▸ Task directions:
Rewrite everything in the Montana RV park notes from "Financing & Cap" down to "(as of 2025)", putting "Standard terms" in place of "Typical terms".

▸ Passage for review:
▼

Wildlife & Bear-Resistant Infrastructure

  • Any park within 100 miles of wilderness areas must plan for wildlife issues
  • Bear-resistant dumpsters, food storage, and signage: $8K–$30K upfront cost
  • Insurance carriers demand proof of wildlife management protocols
  • Check with Montana Fish & Game for seasonal bear activity patterns in your location

Seasonal Permits & Operating Licenses

  • Montana requires RV parks to obtain county sanitation permits (vary by jurisdiction)
  • Parks closing seasonally need winterization certificates
  • Some counties limit operating months; verify with county planning departments
  • Vacation rental licensing overlaps with RV park regs in some areas—clarify liability

Road Access & Winter Operations

  • If marketing year-round operations, verify winter road conditions and maintenance contracts
  • County assessments for road improvements can be passed to park owners
  • Elevation and snowfall history critical for planning (use NOAA data + 10-year averages)

Montana Department of Environmental Quality (DEQ) Permits

  • Water quality permits for parks with 50+ RV sites or on-site treatment
  • Stormwater management certifications
  • Air quality reviews if operating backup generators or heating systems

Owner Financing Strength

  • 50%+ of Montana deals involve owner financing. Verify:
    • Seller's clean title and lien status
    • Second mortgage availability (if adding debt)
    • Personal guarantee release terms

Financing & Cap Rates for Montana Parks

SBA 7(a) Loan Specifics for Montana:

  • Typical terms: 65–75% LTV, 10-year amortization for recreational assets, 6–7% rates (as of 2025)
  • Seasonal requirements: Lenders require 2 years of full (12-month) financial statements showing seasonal patterns
  • Preferred loan size: $750K–$3M (smaller parks under $500K often rejected; larger deals seek conventional financing)
  • Montana SBA lenders: First Interstate Bank, Glacier Bank, Community Banks Inc. have recreational asset experience

Conventional Financing:

  • Banks familiar with RV parks prefer DSCR >1.25, reserves 6+ months
  • Rates typically 5–6.5% for strong operators with 70%+ LTV

Cap Rate Reality in Montana:

Short-season parks (May–September) quote 10–12% cap rates based on normalized annual NOI. However, peak-season RevPAD (revenue per available day) tells the real story:

  • Glacier corridor parks: $85–$120 RevPAD in July; $35–$50 RevPAD in shoulder seasons
  • Bozeman-area parks: $65–$95 RevPAD peak; $30–$45 shoulder
  • Eastern Montana: $40–$70 RevPAD peak; $20–$35 shoulder

Counter the discount: When facing a buyer applying 12% cap (implying 8.3% return), present annualized peak-season RevPAD multiplied by 75 (days in peak season + 60% utilization shoulder) to show true cash flow potential.

▲

▸ Extracted entries:
▼

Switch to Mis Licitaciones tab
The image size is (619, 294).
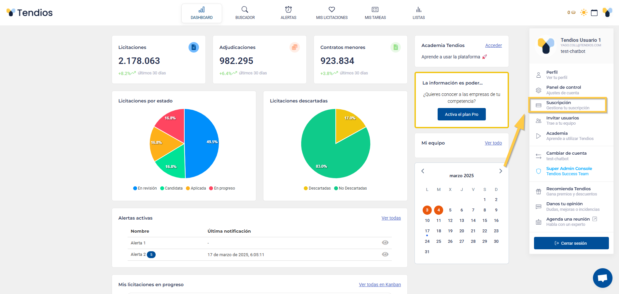pyautogui.click(x=331, y=13)
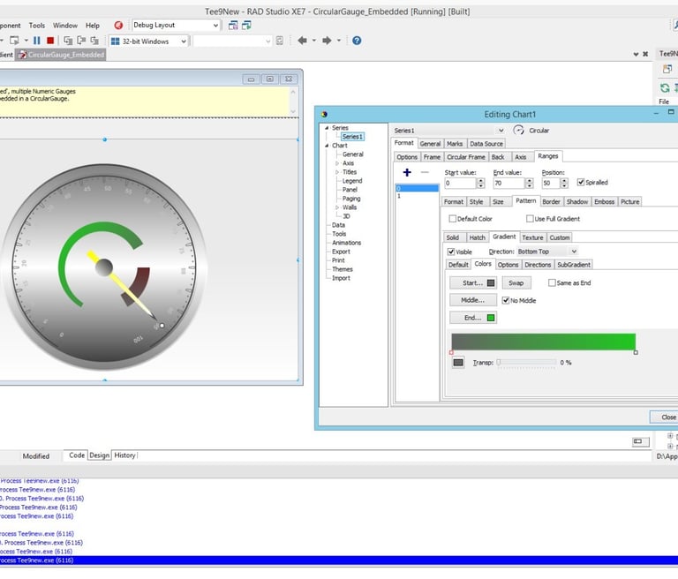Open the Tools menu
This screenshot has width=678, height=579.
pos(37,26)
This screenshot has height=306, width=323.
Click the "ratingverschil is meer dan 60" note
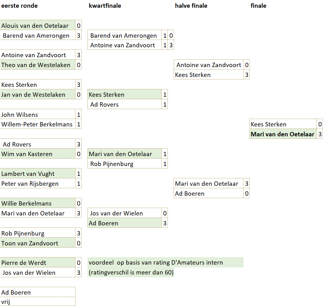(x=131, y=273)
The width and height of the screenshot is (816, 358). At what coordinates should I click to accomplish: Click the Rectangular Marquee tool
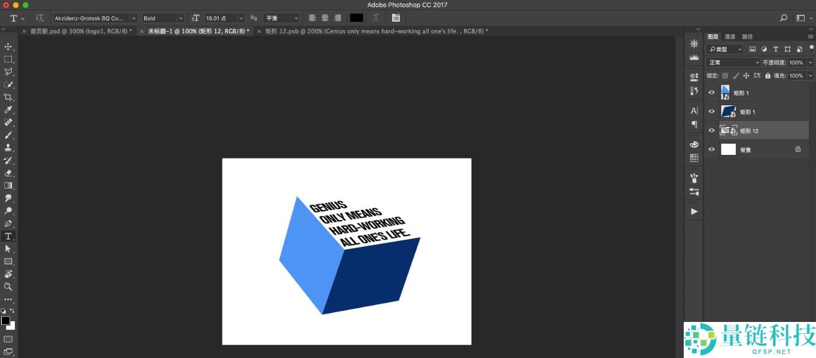pos(8,59)
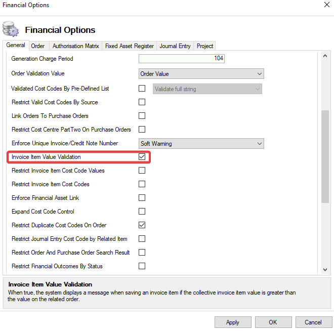Check Restrict Valid Cost Codes By Source
The width and height of the screenshot is (334, 331).
tap(142, 102)
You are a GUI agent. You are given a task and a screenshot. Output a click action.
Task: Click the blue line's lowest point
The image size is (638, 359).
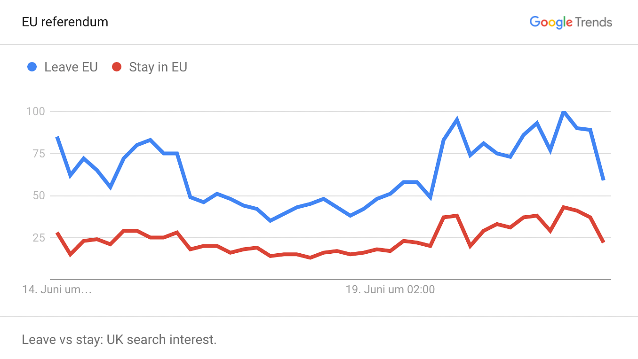(x=270, y=220)
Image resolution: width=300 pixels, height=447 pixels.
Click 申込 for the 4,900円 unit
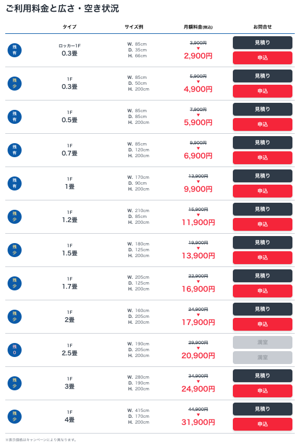click(263, 91)
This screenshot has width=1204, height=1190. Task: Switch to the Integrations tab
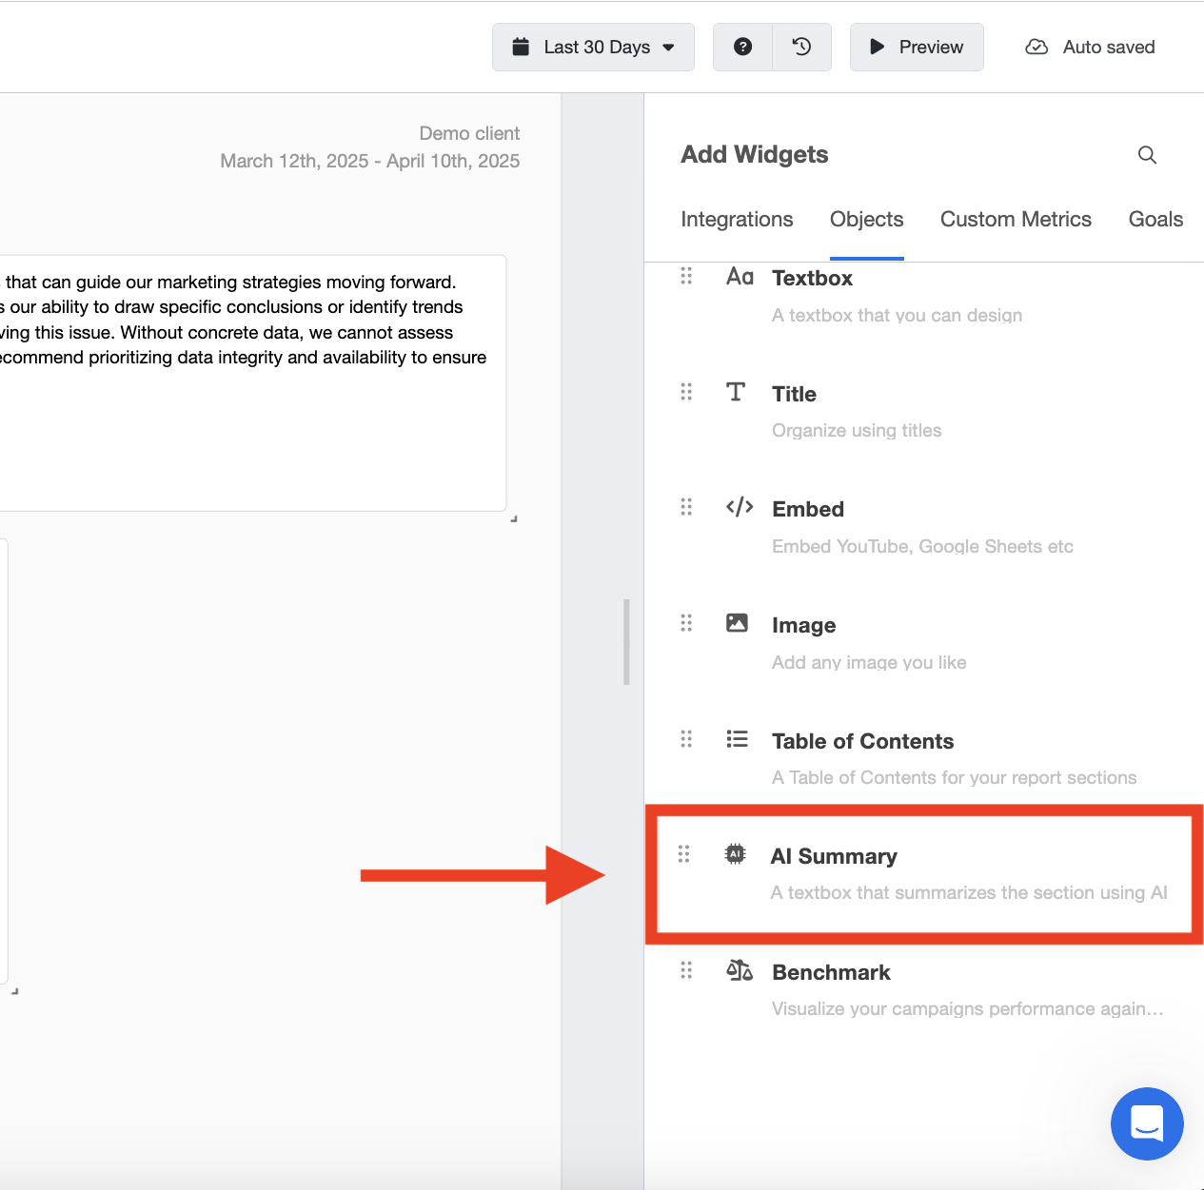click(736, 219)
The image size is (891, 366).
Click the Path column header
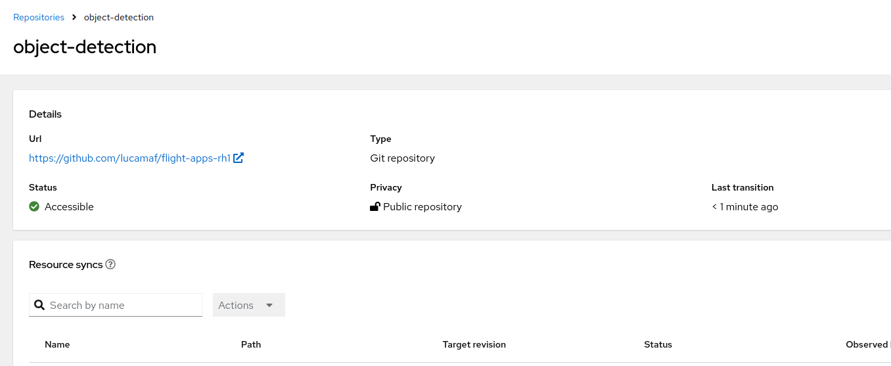click(x=251, y=344)
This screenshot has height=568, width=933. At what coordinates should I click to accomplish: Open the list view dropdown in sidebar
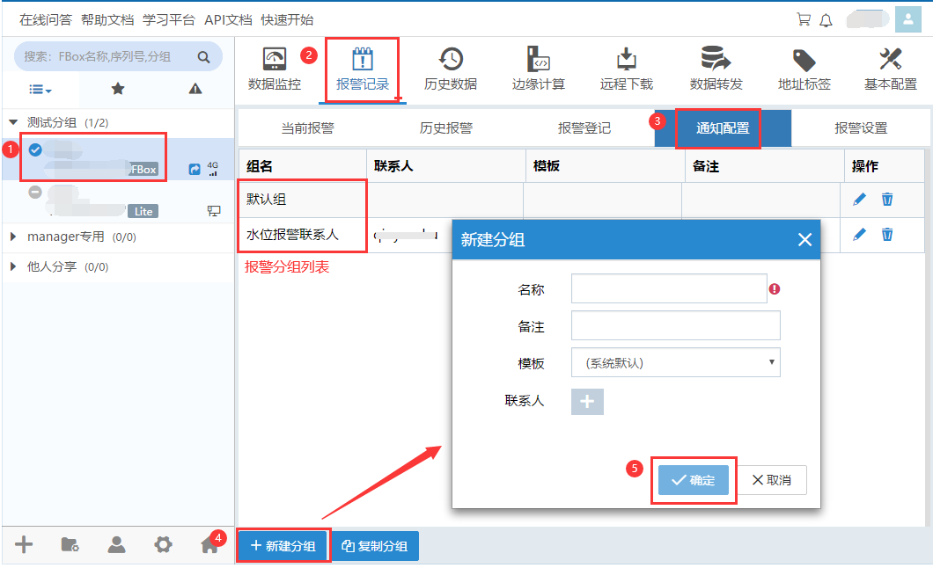pos(40,89)
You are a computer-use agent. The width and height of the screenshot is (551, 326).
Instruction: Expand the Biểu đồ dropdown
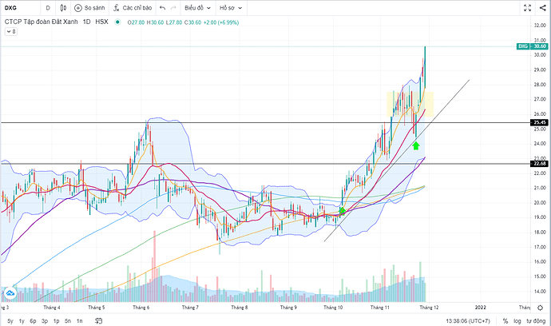tap(197, 8)
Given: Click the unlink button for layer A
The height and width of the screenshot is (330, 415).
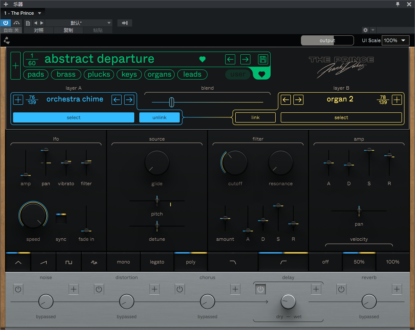Looking at the screenshot, I should click(x=160, y=117).
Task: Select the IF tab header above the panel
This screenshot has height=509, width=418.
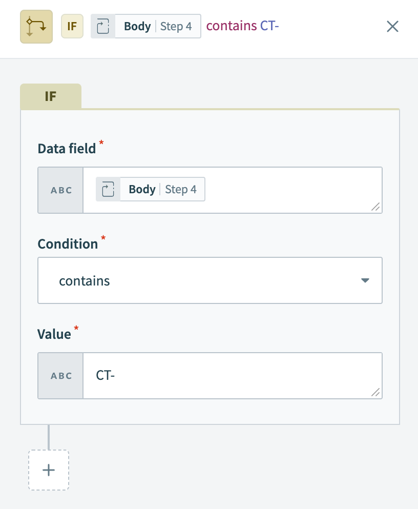Action: point(51,96)
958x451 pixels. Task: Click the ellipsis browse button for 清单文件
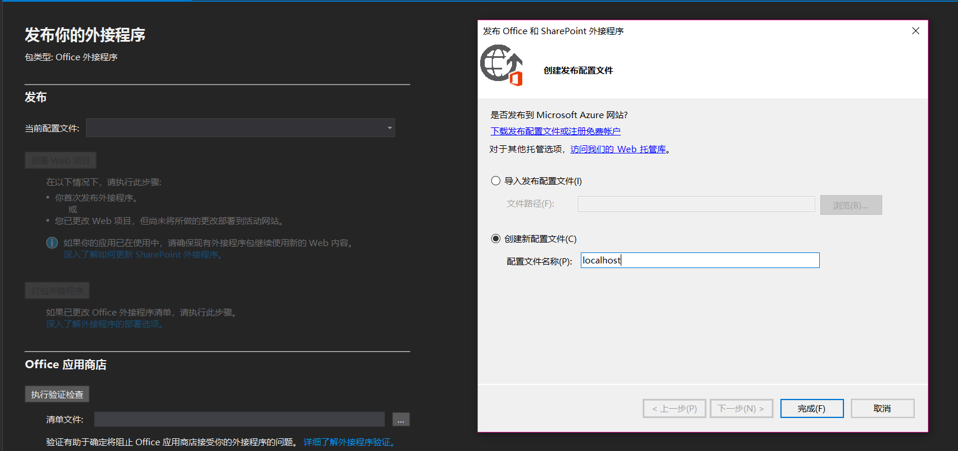[x=401, y=419]
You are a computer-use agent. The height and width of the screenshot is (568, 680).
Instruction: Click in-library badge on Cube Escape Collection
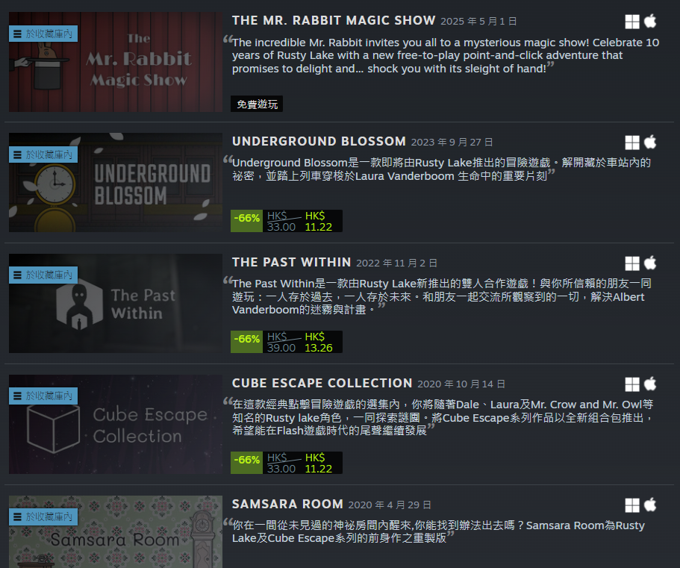point(43,396)
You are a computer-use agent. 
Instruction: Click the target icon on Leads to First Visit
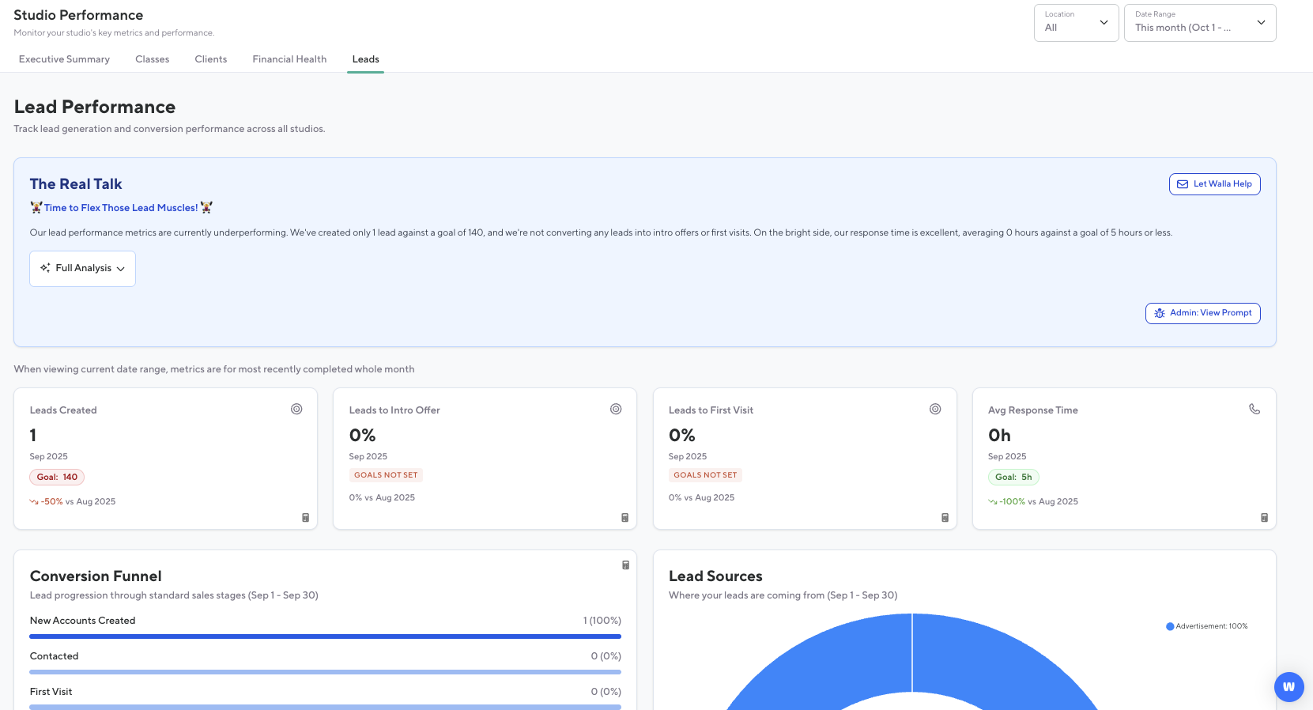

▲

▸ Answer box:
Financing & Cap Rates for Montana Parks

SBA 7(a) Loan Specifics for Montana:

  • Standard terms: 65–75% LTV, 10-year amortization for recreational assets, 6–7% rates (as of 2025)